Saturday, June 25, 2016

Early summer eating at the urban farm

After cultivating, planting, and then spending a few busy weeks weeding, now is the fun time of summer before the tomato plants become large and unruly and the flurry of canning has started. This is the sweet time when you can really begin eating something besides salad.

Due to my locavore tendencies, I've also been thinking more about reducing food miles where I can and eating what is in season and available in my region. Many of the veggies and fruits we now eat are grown in our own plot of land, and if not here, then purchased from local growers. And food miles aside, this food is ripe and tastes better than much of the produce trucked in from some other time zone.

Things we've been enjoying this week: green onions, broccoli, broccolini, basil, cilantro, parsley, and Swiss chard from the urban farm, and homemade bread made from local wheat and homemade sourdough culture (a real treat toasted and smeared with last week's strawberry jam). I also made my raspberry millet muffins (recipe from February 24) and subbed in local sour cherries. (I may now need to plant a cherry tree!)

Some other foods in photos...

Local bread cheese (Juustoleipa), warmed up on a hot griddle.

This is my second week of enjoying local strawberries. These were frozen on a cookie sheet and then stored in baggies for wintertime smoothies and shortcakes.

On a bike ride with my daughter today we found a patch of wild blackberries. They are tiny but perfect (maybe even more perfect because they were a gift from nature with no work involved).

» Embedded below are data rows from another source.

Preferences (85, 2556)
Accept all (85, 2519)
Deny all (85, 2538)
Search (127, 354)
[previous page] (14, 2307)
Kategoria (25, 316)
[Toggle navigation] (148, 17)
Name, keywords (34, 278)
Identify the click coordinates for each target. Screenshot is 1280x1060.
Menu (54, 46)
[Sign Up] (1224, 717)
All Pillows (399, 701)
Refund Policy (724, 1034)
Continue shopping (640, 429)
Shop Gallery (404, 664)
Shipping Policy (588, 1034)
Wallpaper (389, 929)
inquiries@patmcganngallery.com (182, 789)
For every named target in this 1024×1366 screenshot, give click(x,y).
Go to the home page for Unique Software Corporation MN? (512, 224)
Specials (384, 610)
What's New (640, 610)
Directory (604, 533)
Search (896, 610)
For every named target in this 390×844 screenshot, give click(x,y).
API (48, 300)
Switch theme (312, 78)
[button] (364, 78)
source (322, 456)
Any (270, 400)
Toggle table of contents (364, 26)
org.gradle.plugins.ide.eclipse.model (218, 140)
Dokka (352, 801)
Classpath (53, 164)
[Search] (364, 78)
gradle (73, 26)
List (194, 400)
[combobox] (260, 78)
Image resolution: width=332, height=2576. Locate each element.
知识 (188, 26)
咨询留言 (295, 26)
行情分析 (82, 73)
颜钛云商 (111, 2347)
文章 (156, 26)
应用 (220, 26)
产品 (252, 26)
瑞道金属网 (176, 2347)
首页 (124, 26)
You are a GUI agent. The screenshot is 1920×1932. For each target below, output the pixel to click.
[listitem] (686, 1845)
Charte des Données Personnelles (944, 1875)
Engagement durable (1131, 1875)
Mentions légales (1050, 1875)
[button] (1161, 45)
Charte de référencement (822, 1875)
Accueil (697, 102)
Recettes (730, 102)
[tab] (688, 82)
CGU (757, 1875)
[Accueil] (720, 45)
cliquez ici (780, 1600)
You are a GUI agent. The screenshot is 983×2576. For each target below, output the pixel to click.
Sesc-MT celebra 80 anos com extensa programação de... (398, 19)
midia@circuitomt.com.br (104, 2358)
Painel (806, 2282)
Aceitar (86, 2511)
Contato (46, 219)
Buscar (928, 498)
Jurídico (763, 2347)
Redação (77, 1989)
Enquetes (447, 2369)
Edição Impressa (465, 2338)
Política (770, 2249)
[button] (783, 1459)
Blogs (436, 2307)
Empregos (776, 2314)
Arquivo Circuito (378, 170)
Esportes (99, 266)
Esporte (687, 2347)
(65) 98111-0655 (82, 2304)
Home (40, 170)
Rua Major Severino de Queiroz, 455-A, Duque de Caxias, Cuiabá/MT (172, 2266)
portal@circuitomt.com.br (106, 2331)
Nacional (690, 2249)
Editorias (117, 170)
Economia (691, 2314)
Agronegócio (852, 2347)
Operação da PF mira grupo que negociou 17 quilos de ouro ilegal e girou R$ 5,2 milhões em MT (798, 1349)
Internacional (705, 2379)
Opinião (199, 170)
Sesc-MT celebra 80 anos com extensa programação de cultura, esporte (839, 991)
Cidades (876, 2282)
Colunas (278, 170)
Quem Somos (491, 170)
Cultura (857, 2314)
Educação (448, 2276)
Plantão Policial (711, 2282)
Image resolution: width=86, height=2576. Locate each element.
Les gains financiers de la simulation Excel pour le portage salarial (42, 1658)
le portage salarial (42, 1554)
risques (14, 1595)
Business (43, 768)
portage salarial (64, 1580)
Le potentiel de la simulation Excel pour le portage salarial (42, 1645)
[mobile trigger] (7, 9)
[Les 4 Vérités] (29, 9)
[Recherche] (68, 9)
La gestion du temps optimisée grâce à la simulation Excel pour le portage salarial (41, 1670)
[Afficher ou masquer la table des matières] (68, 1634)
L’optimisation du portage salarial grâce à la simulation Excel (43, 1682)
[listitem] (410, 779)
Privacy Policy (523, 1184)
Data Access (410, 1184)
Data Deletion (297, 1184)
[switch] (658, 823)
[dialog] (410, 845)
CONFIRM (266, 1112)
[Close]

Our cultivated raspberries are starting to ripen. There were only enough red ones today to pick and eat immediately, still warm from the sunshine, but I'm hoping to be freezing and making jam out of an abundant berry harvest soon.

Until our chickens start laying eggs, we're very lucky that a neighbor is selling eggs for a local farmer this summer.

Our first harvested kohlrabi (German for "cabbage turnip"). Very easy to grow and tastes a little like broccoli.

The community garden plots are producing some very nice beets, which I like roasted or pickled.